5 fraudulent methods used by cybercriminals in the atmosphere of the "Tokyo Olympics"

A sample of a page designed to steal users' credentials.

From the source

The issue of preventing mass attendance at the 2020 Olympic Games, which started in Tokyo a few days ago after an unprecedented one-year delay, is not limited to the physical safety of individuals, but also extends to their digital safety due to the absence of attempts to penetrate the unsecured wireless Internet networks that have been found in stadiums.

But cybercriminals will aim to take advantage of the public's eagerness to watch the Olympics by carrying out a number of online fraud schemes.

Kaspersky experts analyzed Olympic-related phishing sites designed to steal users' credentials to understand the scammers' efforts to monetize the public's interest in this major international sporting event.

The researchers found fake pages offering its visitors a service to broadcast Olympic sports events, get various gifts and even sell tickets for competitions even though no audience will attend, and even the first fake virtual currency for the Olympic Games.

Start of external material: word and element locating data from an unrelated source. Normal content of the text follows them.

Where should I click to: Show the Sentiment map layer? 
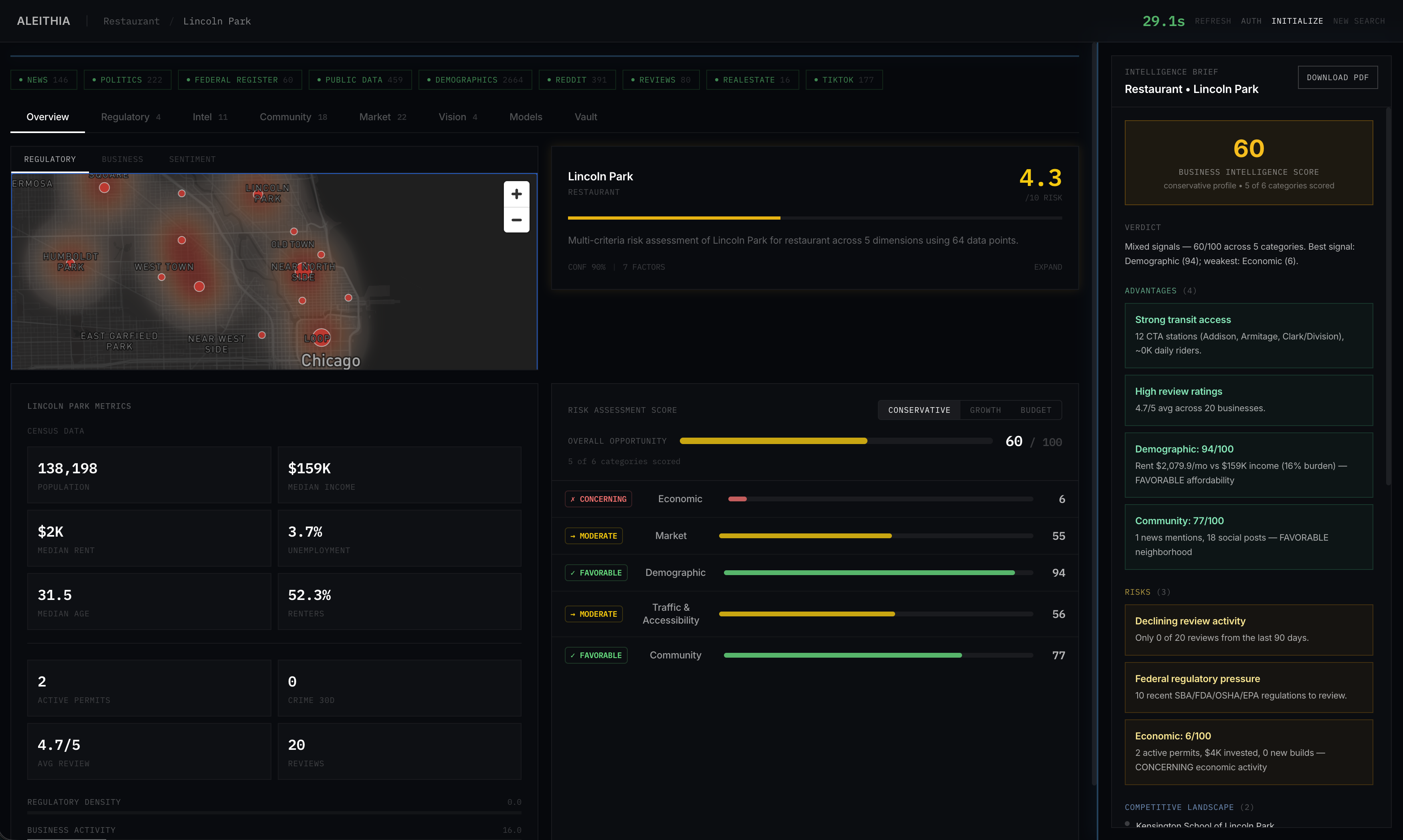pyautogui.click(x=192, y=160)
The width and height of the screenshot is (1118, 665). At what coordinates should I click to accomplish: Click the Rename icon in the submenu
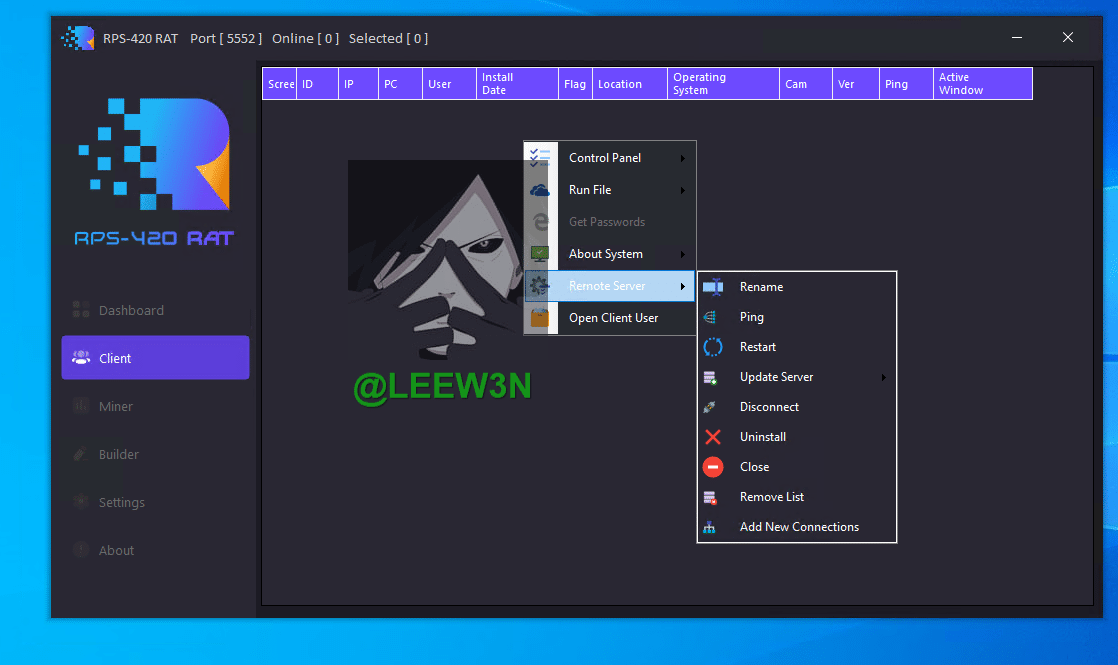tap(712, 287)
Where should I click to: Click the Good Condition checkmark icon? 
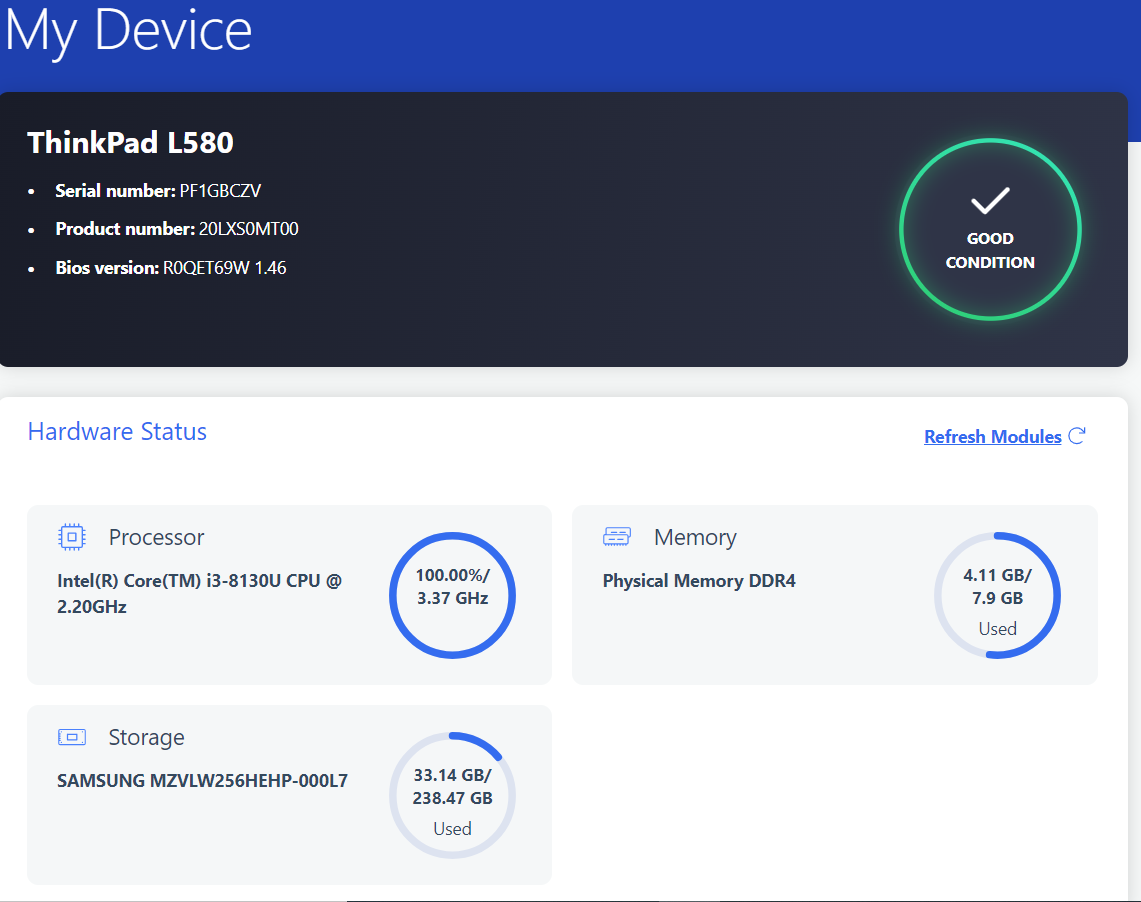click(990, 201)
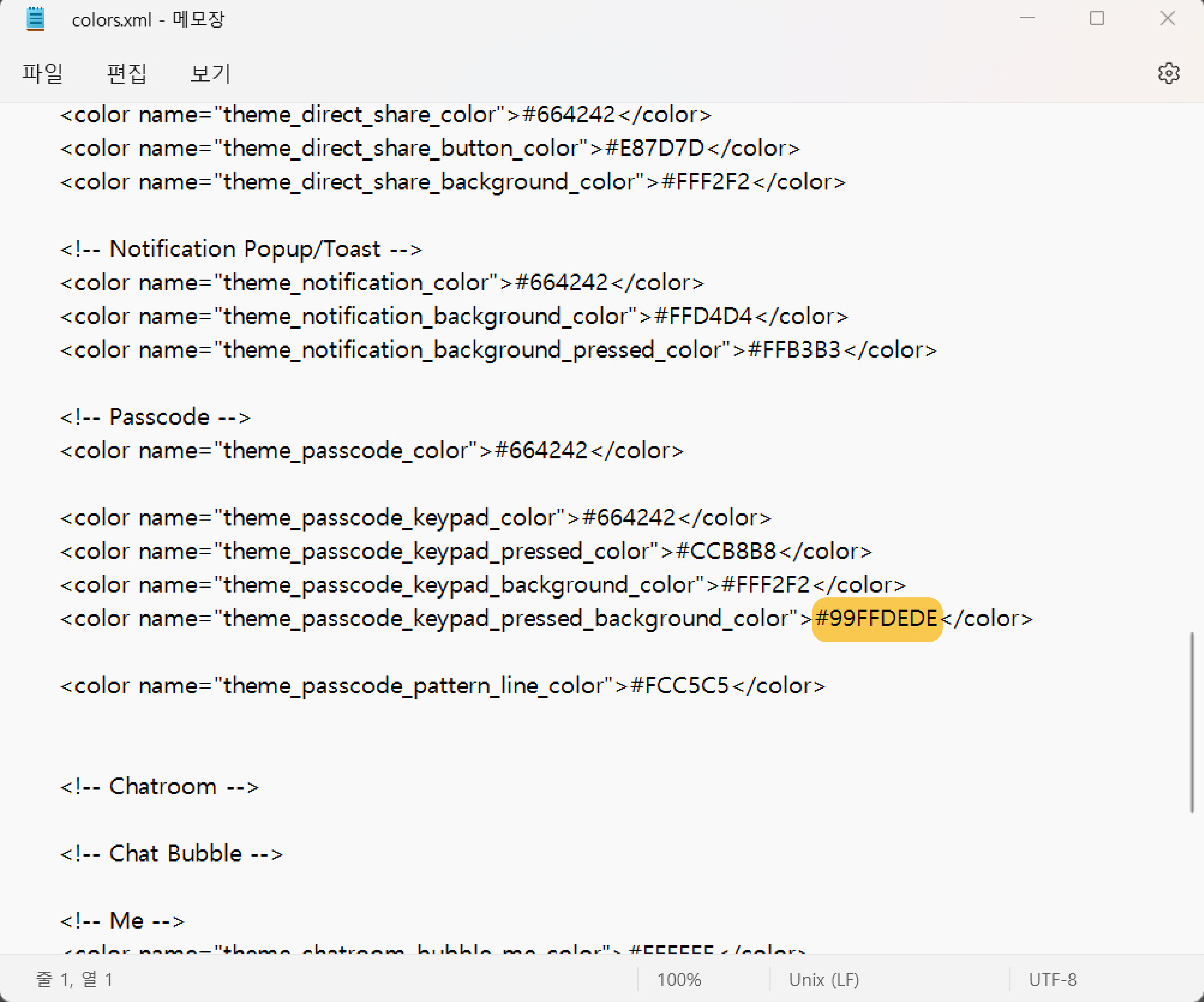Click the 100% zoom level in status bar
The width and height of the screenshot is (1204, 1002).
point(679,979)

Kaspersky experts discovered many phishing pages showing broadcasts of the Olympic Games, which is to be expected as spectators move from stadiums to the Internet.

Some pages ask visitors to register before viewing, so that if the user enters his credentials, he is directed to a page that distributes malicious files that in turn downloads malware on his device.

The user also sends his identifying information to people he doesn't know who may start using this data for malicious purposes or sell it on the dark web.

Although the Olympic Games in this session are devoid of public attendance, scammers are keen to try phishing attempts that they have tested well and feel are still somewhat effective, such as selling tickets to attend events, along with pages offering refunds for what they claim are “amounts paid to buy tickets.” ».

Also, Kaspersky experts, by analyzing the discovered pages, found “disguised” phishing pages in the form of official Olympic pages, such as a page claiming to be the official website of the Tokyo 2020 Olympics, and another page that mimics the IOC page, for example, which collects credentials to access MS services of users.

No major public event is complete without fraudsters imitating the generous gifts distributed on the sidelines of its events.

So the experts also found phishing pages offering to win a TV.

It is common for each user to become a lucky winner, but to receive his prize he has to pay the connection fee, and of course the TV never reaches the deceived user.

Finally, Kaspersky researchers found a site offering the “first-ever Olympics virtual currency,” which comprises a fund to support Olympic athletes.

If the user buys this so-called coin, the scammers offer to provide financial support to talented athletes in need around the world.

Cybercriminals always resort to well-known sports events to use them as bait in order to carry out their attacks and inflict their victims, according to the security expert at "Kaspersky", Olga Svestonova, who indicated expectations that there will be no digital attacks related to the attendance of fans in stadiums, but she stressed that fraudsters do not stop them. When it comes to devising new methods of fraud.

"This year we discovered an interesting phishing page that sells what it claims is the official currency of the Olympic Games, something that doesn't really exist, which means that not only are cybercriminals faking what is real and existing, but they are also coming up with sophisticated subversive ideas," she said.